La notte qatariota raccontata da un tifoso: la Juventus favorita, i due gol di Higuain, i rigori, Leonardo DiCaprio. E Rafael Cabral, l’ultimo goleiro.

Così il Napoli a Doha rimontò due gol alla Juventus e alzò la Supercoppa

Doha 2014, l’ultimo trofeo azzurro

Era il 22 Dicembre 2014 – esattamente due anni fa – quando il Napoli conquistava il suo ultimo trofeo, il terzo dell’era ADL, il secondo di Rafael Benitez: la Supercoppa italiana. Le aspettative sulla possibilità di vincere quella gara non erano elevate. Le principali agenzia di scommesse propendevano per la vittoria degli uomini di Massimiliano Allegri. La quota dei bianconeri era di 2,05 per Snai, Better, Paddy Power e Betfair, con William Hill di poco superiore al 2,10. Il successo del Napoli era il meno plausibile della terna con 3,75 per Better, 3,65 per Paddy Power, 3,50 per William Hill e Betfair e 3,35 per Snai. Il pareggio nei 90 minuti era in media al 3,35.
************
*Compiti richiesti*:
A. Rispondi in base al testo sulla Supercoppa di Doha:
(i) In che giorno il Napoli vinse la Supercoppa italiana?
(ii) Chi era l'allenatore della Juventus in quella partita?
(iii) Quanto pagava William Hill per la vittoria del Napoli?
B. Elenca tutte le agenzie di scommesse nominate nel testo sulla Supercoppa di Doha.
C. Scrivi il seguito del testo sulla Supercoppa di Doha, partendo dopo l'ultima frase.
I record non hanno alcun legame con il testo sulla Supercoppa di Doha.

*Record forniti*:
************
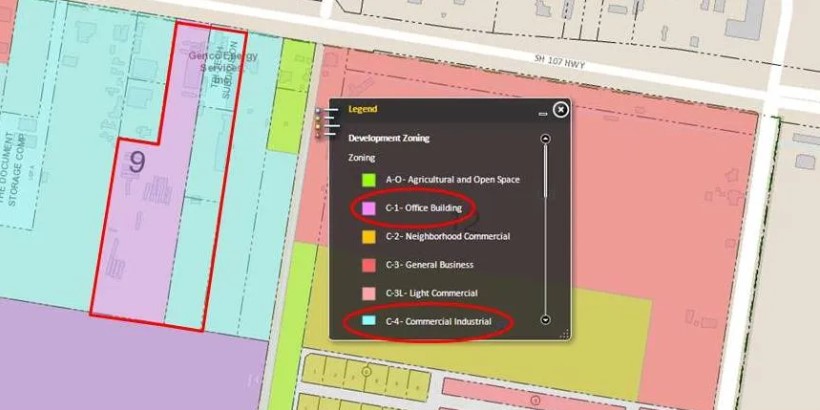Click the green A-O zoning swatch
This screenshot has height=410, width=820.
(x=369, y=180)
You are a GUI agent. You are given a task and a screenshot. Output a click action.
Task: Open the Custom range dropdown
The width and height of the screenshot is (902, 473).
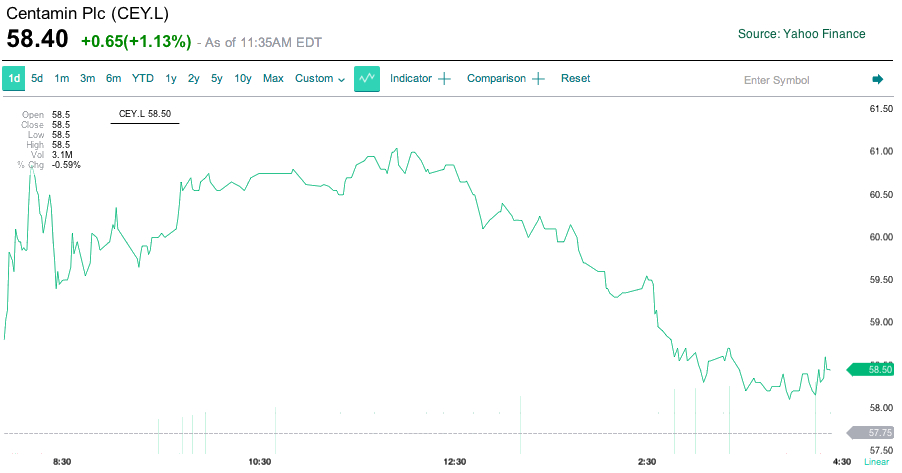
************
*Risposte*:
A.
(i) Il 22 dicembre 2014.
(ii) Massimiliano Allegri.
(iii) 3,50.

B. Snai, Better, Paddy Power, Betfair, William Hill

C.
Benitez II

In effetti, tutta la seconda stagione dell’allenatore spagnolo non fu entusiasmante, poiché, nonostante una squadra in lotta fino all’ultimo per i suoi obiettivi stagionali, le emozioni più forti furono in senso negativo (Dnipro e Lazio), salvo una: la notte di Doha. Quel Napoli seppe dare il meglio di se nelle coppe. Non importava quale, ogni qual volta non si trattasse di un girone all’italiana, gli azzurri si ritrovavano. Arrivare alla sfida col Siviglia sarebbe stato un giusto riconoscimento.

Fino a quel 22 dicembre, però, il Napoli sembrava mancare di una componente tanto agognata dalla tifoserie azzurra: l’ardore. Se le vittorie di novembre, contro Roma e Fiorentina, avevano illuso che la giostra potesse ripartire, lo stop in casa con l’Empoli di Sarri e la sconfitta a San Siro avevano riportato l’ambiente con i piedi per terra.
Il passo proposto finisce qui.